Work required: Emit the line that holds "Select row number 81" and all lines following it through the end of the data, verbatim, and nothing else.
━━━━━ Data for processing ━━━━━
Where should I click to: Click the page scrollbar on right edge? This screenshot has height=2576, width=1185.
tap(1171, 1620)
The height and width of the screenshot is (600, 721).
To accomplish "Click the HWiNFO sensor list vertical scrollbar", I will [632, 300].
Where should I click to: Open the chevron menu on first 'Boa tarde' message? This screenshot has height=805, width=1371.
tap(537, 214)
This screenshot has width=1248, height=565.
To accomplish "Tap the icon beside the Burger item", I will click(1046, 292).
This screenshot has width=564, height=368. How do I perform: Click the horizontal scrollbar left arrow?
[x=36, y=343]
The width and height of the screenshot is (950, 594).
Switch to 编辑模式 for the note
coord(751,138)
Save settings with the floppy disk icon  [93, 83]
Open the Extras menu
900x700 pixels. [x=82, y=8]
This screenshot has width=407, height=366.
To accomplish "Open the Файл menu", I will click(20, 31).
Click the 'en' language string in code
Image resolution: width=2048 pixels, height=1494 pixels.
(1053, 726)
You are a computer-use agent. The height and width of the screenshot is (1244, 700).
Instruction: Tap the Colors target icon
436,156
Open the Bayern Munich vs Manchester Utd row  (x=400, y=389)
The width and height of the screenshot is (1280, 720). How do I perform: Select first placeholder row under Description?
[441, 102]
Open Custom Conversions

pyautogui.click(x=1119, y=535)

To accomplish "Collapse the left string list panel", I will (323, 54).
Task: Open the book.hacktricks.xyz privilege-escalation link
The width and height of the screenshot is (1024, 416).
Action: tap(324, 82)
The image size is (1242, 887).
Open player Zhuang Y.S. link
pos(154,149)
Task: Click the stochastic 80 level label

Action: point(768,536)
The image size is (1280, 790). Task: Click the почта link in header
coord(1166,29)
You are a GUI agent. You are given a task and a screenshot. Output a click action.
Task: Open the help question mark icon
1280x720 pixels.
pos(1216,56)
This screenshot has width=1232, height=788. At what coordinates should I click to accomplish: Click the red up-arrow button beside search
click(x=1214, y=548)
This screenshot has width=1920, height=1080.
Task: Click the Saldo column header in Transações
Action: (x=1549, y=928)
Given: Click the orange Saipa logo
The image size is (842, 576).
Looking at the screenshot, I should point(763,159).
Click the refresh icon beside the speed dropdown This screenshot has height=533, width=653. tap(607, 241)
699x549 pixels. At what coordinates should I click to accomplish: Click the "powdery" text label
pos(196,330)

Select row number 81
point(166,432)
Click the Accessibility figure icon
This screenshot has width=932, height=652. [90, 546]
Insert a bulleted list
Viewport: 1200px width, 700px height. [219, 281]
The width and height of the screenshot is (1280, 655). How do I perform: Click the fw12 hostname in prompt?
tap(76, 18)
━━━━━
Task output:
Select row number 81
point(166,432)
Click the Accessibility figure icon
This screenshot has width=932, height=652. [90, 546]
Insert a bulleted list
Viewport: 1200px width, 700px height. [219, 281]
The width and height of the screenshot is (1280, 655). How do I perform: Click the fw12 hostname in prompt?
tap(76, 18)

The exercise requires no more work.